▶ **EXERCISE OBJECTIVE**
Answer these from the passage on Italy's postwar claims:
(a) What did both the Italian government and the press stress most?
(b) What two reasons does Mr. Wilson give for refusing to recognize Italy's secret treaty?
(c) Who is quoted as saying that Italy's intervention "brought about the disaster"?

▶ **TEXT TO READ**
========

The war over, Italian statesmen confidently believed that those supererogatory exertions would be appropriately recognized by the Allies. And this expectation quickly crystallized into territorial demands. The press which voiced them ruffled the temper of Anglo-Saxondom by clamoring for more than it was ever likely to concede, and buoyed up their own nation with illusory hopes, the non-fulfilment of which was certain to produce national discontent. Curiously enough, both the government and the press laid the main stress upon territorial expansion, leaving economic advantages almost wholly out of account.

It was at this conjuncture that Mr. Wilson made his appearance and threw all the pieces on the political chessboard into weird confusion. "You," he virtually said, "have been fighting for the dismemberment of your secular enemy, Austria. Well, she is now dismembered and you have full satisfaction. Your frontiers shall be extended at her expense, but not at the expense of the new states which have arisen on her ruins. On the contrary, their rights will circumscribe your claims and limit your territorial aggrandizement. Not only can you not have all the additional territory you covet, but I must refuse to allot even what has been guaranteed to you by your secret treaty. I refuse to recognize that because the United States government was no party to it, was, in fact, wholly unaware of it until recently. New circumstances have transformed it into a mere scrap of paper."

This language was not understood by the Italian people. For them the sacredness of treaties was a dogma not to be questioned, and least of all by the champion of right, justice, and good faith. They had welcomed the new order preached by the American statesman, but were unable to reconcile it with the tearing up of existing conventions, the repudiation of legal rights, the dissolution of alliances. In particular their treaty with France, Britain, and Russia had contributed materially to the victory over the common enemy, had in fact saved the Allies. "It was Italy's intervention," said the chief of the Austrian General Staff, Conrad von Hoetzendorff, "that brought about the disaster. Without that the Central Empires would infallibly have won the war."[195] And there is no reason to doubt his assertion. In truth Italy had done all she had promised to the Allies, and more. She had contributed materially to save France—wholly gratuitously. It was also her neutrality, which she could have bartered, but did not,[196] that turned the scale at Bucharest against the military intervention of Rumania on the side of the Teutons.[197] And without the neutrality of both these countries at the outset of hostilities the course of the struggle and of European history would have been widely different from what they have been. And now that the Allies had achieved their aim they were to refuse to perform their part of the compact in the name, too, of a moral principle from the operation of which three great Powers were dispensed. That was the light in which the matter appeared to the unsophisticated mind of the average Italian, and not to him alone. Others accustomed to abstract reasoning asked whether the best preparation for the future régime of right and justice, and all that these imply, is to transgress existing rights and violate ordinary justice, and what difference there is between the demoralizing influence of this procedure and that of professional Bolshevists. There was but one adequate answer to this objection, and it consisted in the whole-hearted and rigid application of the Wilsonian tenets to all nations without exception. But even the author of these tenets did not venture to make it.

========

▶ **DATA RECORDS**

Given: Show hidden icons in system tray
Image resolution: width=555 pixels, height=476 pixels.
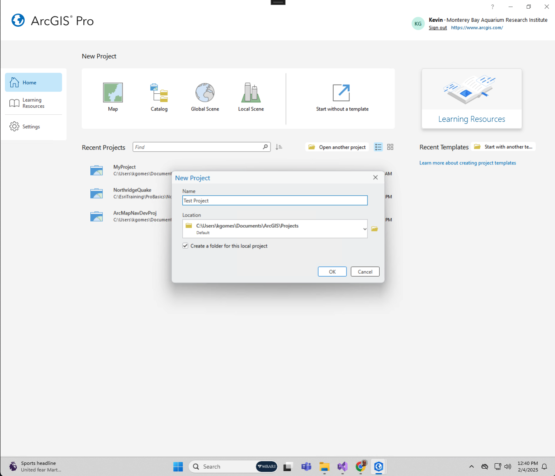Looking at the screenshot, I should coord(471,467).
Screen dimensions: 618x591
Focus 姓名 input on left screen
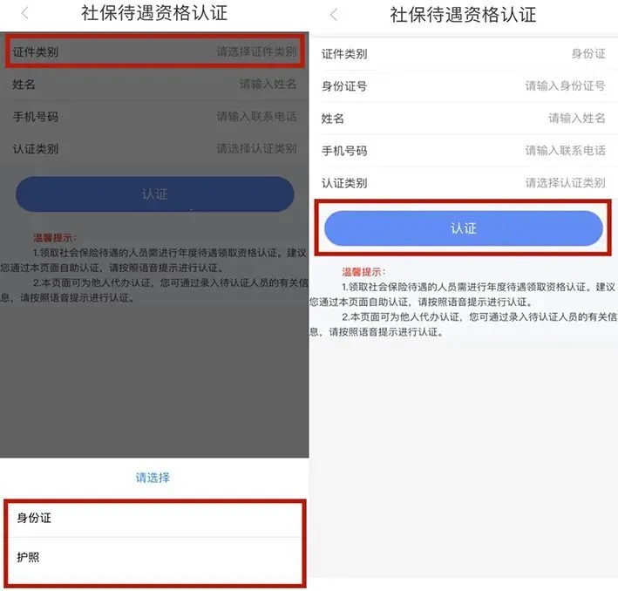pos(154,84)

========

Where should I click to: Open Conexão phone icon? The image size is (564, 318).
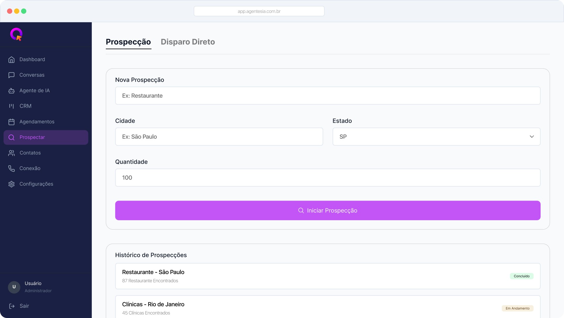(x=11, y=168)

========

▶ **ANSWER TO THIS TASK**
(a) Territorial expansion.
(b) The United States government was no party to the treaty, and it was wholly unaware of the treaty until recently.
(c) Conrad von Hoetzendorff, chief of the Austrian General Staff.